EXTRACT:
=-=-=

Within a year, he spent $200 doubling the RAM to 8MB so Doom and SimCity 2000 would run better.
 
2013-03-26 10:43:40 AM  

sammyk: pfft! My 1st computer. 16k of RAM and I had to hack a cassette tape deck for storage.

/whats a cassette?

[encrypted-tbn1.gstatic.com image 295x171]


My dad brought one of these home from K-Mart in the early 80's and that was one of the happiest memories of my childhood.  Learned BASIC on that thing and played the hell out of 4 or 5 cartridge games we had.  Munch Man FTW!
 
2013-03-26 10:53:18 AM  

sammyk: pfft! My 1st computer. 16k of RAM and I had to hack a cassette tape deck for storage.

/whats a cassette?



The scary part about the TI-99 you see there.  That's what my family WAS running circa 1993.  And, yes, you're remembering things correctly... TI pulled out of the computer market in 1984.
The fact that the machine was orphaned meant that my dirt-poor (but nerdy) folks could get one for around $100 in '84 and the disk-drive expansion box for $100 (used) in '85.

After that, until about 1994 or so, we were in a weird Galapagos Island (or Japanese war holdout) end of computers.  There were a few thousand TI-99 people who were still writing software, holding conventions, doing fairly intense desktop publishing and graphics, all on ten-year-defunct weird old machines.  We didn't have the money to upgrade, were in a small town (largely disconnected from the broader computer culture), and so just kept plugging away at the miserable beastie.

Computer Chronicles was a PBS show, so we'd watch it.  All the talk about megabytes of RAM and CD-ROM drives were just sorta mythical... like North Koreans who believe that the rest of the world is rich, but don't even really understand what that means.
 
2013-03-26 10:57:31 AM  
csdb.dk
 
2013-03-26 10:57:48 AM  
IIRC, we got our first pc right around this time (may have been late '92). 386 dx40, 4 megs of ram, and a whopping 210 mb hd. It was eventually upgraded to a 486 chipset with 8 megs of ram and 720 mb hd (right about the time that IDE hds broke the 1GB barrier). It was a good starter (actually, my starter was an XT that was so ancient that it had a 20 mb hard card and 640k of RAM.. my grandma got it at a surplus sale at work in the early 90s).

A few years later, my grandma got me a monster gateway system that I no longer remember the specs for, but I do know that it cost like $3500. It actually was in service longer than any of the machines since then.
 
2013-03-26 10:58:32 AM  
Don't you even think about stepping on my lawn.

www.vintage-computer.com
 
2013-03-26 11:00:49 AM  

FuturePastNow: Within a year, he spent $200 doubling the RAM to 8MB so Doom and SimCity 2000 would run better.

=-=-=

PROVIDED MATERIAL:

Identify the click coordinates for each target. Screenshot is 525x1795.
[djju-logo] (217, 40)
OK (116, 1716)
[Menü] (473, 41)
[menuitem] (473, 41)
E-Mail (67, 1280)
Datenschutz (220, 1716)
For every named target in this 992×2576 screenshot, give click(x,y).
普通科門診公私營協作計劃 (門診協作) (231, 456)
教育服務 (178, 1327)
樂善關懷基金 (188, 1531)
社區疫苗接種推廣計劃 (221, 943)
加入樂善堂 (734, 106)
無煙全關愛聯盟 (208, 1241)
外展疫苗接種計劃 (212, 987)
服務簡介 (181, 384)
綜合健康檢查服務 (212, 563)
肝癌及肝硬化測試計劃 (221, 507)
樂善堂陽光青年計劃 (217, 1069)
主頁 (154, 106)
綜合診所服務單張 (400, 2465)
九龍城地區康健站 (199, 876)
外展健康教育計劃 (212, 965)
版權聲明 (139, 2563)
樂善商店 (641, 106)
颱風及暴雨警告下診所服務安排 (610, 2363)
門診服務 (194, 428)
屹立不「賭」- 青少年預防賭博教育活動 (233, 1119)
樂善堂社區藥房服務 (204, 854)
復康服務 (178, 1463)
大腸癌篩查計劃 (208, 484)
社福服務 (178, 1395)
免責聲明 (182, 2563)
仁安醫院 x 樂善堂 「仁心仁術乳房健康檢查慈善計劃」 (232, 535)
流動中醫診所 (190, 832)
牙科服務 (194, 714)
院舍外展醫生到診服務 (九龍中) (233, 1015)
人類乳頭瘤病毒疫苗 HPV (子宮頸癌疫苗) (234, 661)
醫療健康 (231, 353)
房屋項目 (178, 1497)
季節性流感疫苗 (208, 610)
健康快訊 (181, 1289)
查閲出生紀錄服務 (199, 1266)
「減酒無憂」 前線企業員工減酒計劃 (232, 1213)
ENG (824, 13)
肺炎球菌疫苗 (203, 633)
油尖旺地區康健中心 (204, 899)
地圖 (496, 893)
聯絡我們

=-=-=

SHORT EXERCISE: Pick up the forum thread on early home computers after its last line and continue it. The entries are separate material and are not part of the forum thread on early home computers.

EXERCISE ANSWER:
Funny you say that, because I remember finally convincing my dad to upgrade our PC to 8MB of ran so SimCity 2000 would run too! First real machine we had was a 486 33MHz, 4MB RAM, 120MB HD, 5.25"/3.5" drives, and a 14" monitor.

//The day we upgraded to an AMD K5-133 / 32MB / 800MB was unbelievable like "who needs this much computer??"
 
2013-03-26 11:10:04 AM  
jscustom.theoldcomputer.com
 
2013-03-26 11:11:50 AM  
The PC Jr II.  My first childhood experience with computers.  Had one of those big floppy disks for Megaman 3. It would run in black and white at a snails pace.  What power.
 
2013-03-26 11:11:59 AM  

dukeblue219: //The day we upgraded to an AMD K5-133 / 32MB / 800MB was unbelievable like "who needs this much computer??"


I'm really sorry... early AMD x86 processors were notoriously temperamental.
 
2013-03-26 11:19:27 AM  
My first computer was a 386SX-16 4MB Ram 30MB hard drive. I still have it up in the attic. I have no idea if it would still boot up.
 
2013-03-26 11:24:48 AM  
It is interesting how the computers we own define the generation. The leaps in performance and how long we will tolerate/cling to what we know and are comfortable with. For me it is:
1983 - Apple 2e  - this still runs after 30 years
1989 - Amiga 2000  - this still runs after 23 years
1995 - 133mhz Pentium (dead - lightning)
1998 - K6-2 400mhz (dead)
2000 - K7 Thunderbird (obscenely overclocked, given away)
2007 - Core2 duo @3.5ghz (using right now)

I usually get about 6 years out of main computer (I don't count the laptops, tablets, and net-tops I also own, but use occasionally). Probably time to build a new one.
 
2013-03-26 11:26:14 AM  
toastytech.com
 
2013-03-26 11:26:44 AM  

Lawnchair: sammyk: pfft! My 1st computer. 16k of RAM and I had to hack a cassette tape deck for storage.

/whats a cassette?


The scary part about the TI-99 you see there.  That's what my family WAS running circa 1993.  And, yes, you're remembering things correctly... TI pulled out of the computer market in 1984.
The fact that the machine was orphaned meant that my dirt-poor (but nerdy) folks could get one for around $100 in '84 and the disk-drive expansion box for $100 (used) in '85.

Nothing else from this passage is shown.